Sometimes my client is unable to ship me material because it is hazardous. Other materials may have a short shelf life and must therefore be tested immediately after it is removed from a process. In this case, I need to measure the fundamental flow properties of the bulk solid at the client’s site.
I vividly recall one occasion where I performed shear cell tests at a plant where explosives were manufactured! Needless so say, I was very cautious. During each test, I would place a small sample of explosive powder inside a cell, consolidate it, and then shear it until it failed. This shear cell test allowed me to measure the material’s cohesive strength over a range of pressures. Other tests allowed me to measure wall friction, which is important for applications where mass flow is important and sifting segregation needs to be mitigated.
I managed to complete the tests without incident. Unfortunately, when I was packing the equipment for its return to my lab, I had left a sheet of bubble-wrap on the floor and stepped on it. The sound of fireworks is not what you like to hear when you are at a site that makes explosives.
Not surprisingly, when I arrived at the airport during my trip home, I tested positive for explosives.
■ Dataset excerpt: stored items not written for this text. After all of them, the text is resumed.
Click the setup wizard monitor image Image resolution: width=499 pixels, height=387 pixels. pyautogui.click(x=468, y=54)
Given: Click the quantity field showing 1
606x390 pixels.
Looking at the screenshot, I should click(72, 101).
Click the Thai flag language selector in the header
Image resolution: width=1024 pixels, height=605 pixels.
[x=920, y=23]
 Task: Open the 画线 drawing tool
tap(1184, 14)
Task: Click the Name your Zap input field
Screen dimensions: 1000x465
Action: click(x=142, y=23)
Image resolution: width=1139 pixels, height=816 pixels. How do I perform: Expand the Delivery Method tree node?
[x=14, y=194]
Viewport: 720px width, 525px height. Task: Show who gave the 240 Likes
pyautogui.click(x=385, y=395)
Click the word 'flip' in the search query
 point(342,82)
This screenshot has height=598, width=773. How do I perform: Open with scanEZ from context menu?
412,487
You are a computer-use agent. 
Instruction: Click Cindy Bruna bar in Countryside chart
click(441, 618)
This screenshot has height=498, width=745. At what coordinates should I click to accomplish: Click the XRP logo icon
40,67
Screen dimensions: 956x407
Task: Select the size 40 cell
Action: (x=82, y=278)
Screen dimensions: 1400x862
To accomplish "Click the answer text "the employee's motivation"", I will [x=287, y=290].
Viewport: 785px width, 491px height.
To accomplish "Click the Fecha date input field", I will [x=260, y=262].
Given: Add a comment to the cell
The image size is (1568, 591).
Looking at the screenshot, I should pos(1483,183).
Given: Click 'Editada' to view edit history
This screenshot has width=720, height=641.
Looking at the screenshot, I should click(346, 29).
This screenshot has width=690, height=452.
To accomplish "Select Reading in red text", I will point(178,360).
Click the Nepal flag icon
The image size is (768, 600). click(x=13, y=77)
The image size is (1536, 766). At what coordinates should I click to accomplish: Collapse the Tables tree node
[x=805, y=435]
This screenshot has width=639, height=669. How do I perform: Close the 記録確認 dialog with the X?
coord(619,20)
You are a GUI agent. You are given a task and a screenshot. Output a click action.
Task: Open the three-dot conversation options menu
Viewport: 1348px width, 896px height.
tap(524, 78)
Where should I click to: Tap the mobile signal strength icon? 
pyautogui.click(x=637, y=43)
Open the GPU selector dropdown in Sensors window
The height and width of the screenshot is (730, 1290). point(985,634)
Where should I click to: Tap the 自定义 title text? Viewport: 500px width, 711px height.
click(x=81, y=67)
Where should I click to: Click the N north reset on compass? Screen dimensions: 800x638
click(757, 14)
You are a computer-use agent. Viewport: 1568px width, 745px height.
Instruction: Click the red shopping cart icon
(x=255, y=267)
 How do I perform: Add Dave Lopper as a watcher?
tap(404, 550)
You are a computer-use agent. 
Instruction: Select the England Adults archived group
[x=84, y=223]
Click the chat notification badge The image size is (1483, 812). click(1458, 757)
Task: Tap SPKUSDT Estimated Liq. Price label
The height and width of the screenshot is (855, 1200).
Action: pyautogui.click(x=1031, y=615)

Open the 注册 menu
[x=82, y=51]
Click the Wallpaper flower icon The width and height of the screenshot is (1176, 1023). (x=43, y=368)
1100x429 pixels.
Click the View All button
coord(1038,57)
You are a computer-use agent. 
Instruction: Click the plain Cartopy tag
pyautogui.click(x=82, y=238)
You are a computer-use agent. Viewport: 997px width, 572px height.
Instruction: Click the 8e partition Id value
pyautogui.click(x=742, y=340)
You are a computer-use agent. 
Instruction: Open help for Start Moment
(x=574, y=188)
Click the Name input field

I explained to the TSA agents that I was an engineer who specialized in bulk solids handling, and that I had spent the day at an ammunitions plant. After the agent interviewed me further, inspected my luggage, and all but gave me a physical, he allowed me to board the plane. A flight attendant asked me if I’d like to sit in Business Class. I like to think that it was the airline’s way of apologizing for my inconvenience, but in reality, I am glad that it was a short flight. I’m sure that if I had gotten up to use the rest room, I would have met the air marshal.
Getting representative data was a little more challenging than I had anticipated, but it was worth the effort. I was able to provide a design that ensured reliable flow and minimized segregation of propellants.